Edit: Feel free to keep editing this google doc. Feel free to continue this discussion on twitter via #thingyness
Studying digital media is one of the big themes in definitions of the digital humanities, but I get the sense that a lot of folks in the area aren’t particularly well versed in work on objects, digital or otherwise. In particular, some of the work on materiality and mediality that goes on in New Media Studies. Aside from that it sees like there is just a ton of work out there in a range of fields that ends up focusing on the properties of objects, how those objects fit together and the way that people interact with them. Off the top of my head I am thinking about everything from nuroscience, to material culture, to archaeology, environmental history, to actor network theory.
I suggest that we take a session at THATCamp to pull together an annotated bibliography, a must read list if you will, of works on thingyness that folks interested in the digital humanities but who also want to study digital things can look at . I’ve pulled together a starter list of works from some different fields that I think fit here. I have also included what about these works makes them candidates for this conversation and list.
Please feel free to start this session now by contributing additional subjects and works that you think are must reads in the comments. Or, try and do some synthesizing.
New Media Studies: Some great studies on the materiality and mediality of various new media objects:
Platform Studies: Focusing on the interplay between the digital and the material and how they converge as platforms that constrain and shape what we create on those platforms
Actor Network Theory: Consideration of the relationships between people and things.

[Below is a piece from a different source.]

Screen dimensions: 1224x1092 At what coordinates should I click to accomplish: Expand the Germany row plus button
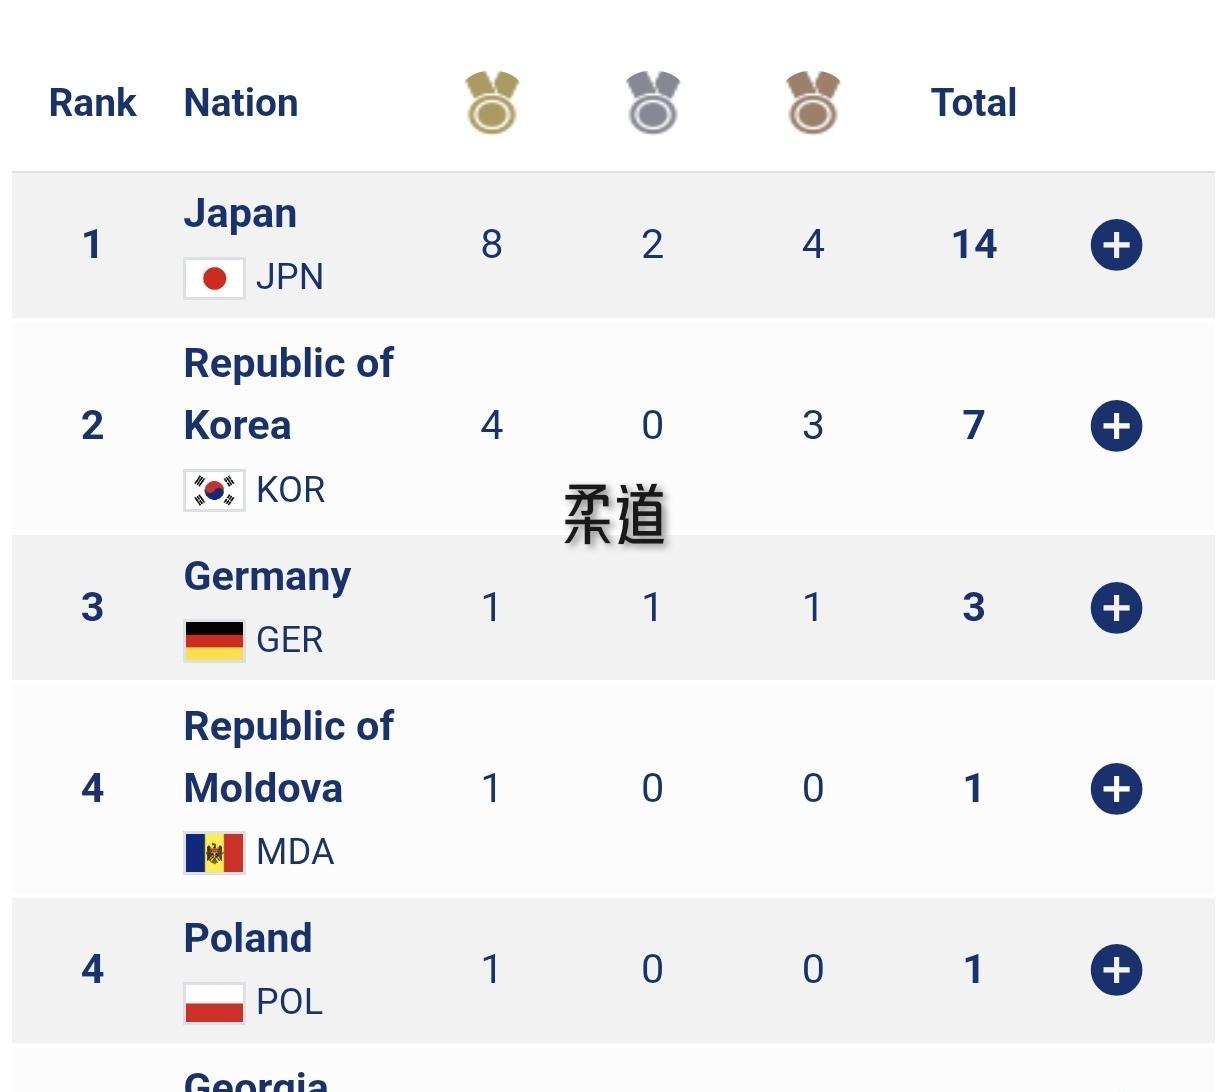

Distributed Cognition: Help’s us understand the extent to which the things we use are a part of thinking and being.
Neuroscience: Sure, some FMRI researchers think they can answer all of lifes questions, but you have to admit they have found out some amazing stuff.
Embodyment: Our bodies are things too, much of our understanding of the world is grounded in how we use our bodies as tools for thought and action
Object Oriented Philosophy: We can even think about putting objects center stage as the basis of an ontology.
Media Studies: Old media changed how we think about things too.
So what should we add? Think in terms of texts and in terms of areas of interest. Oh, and feel free to take a stab at how you think about tying these things together.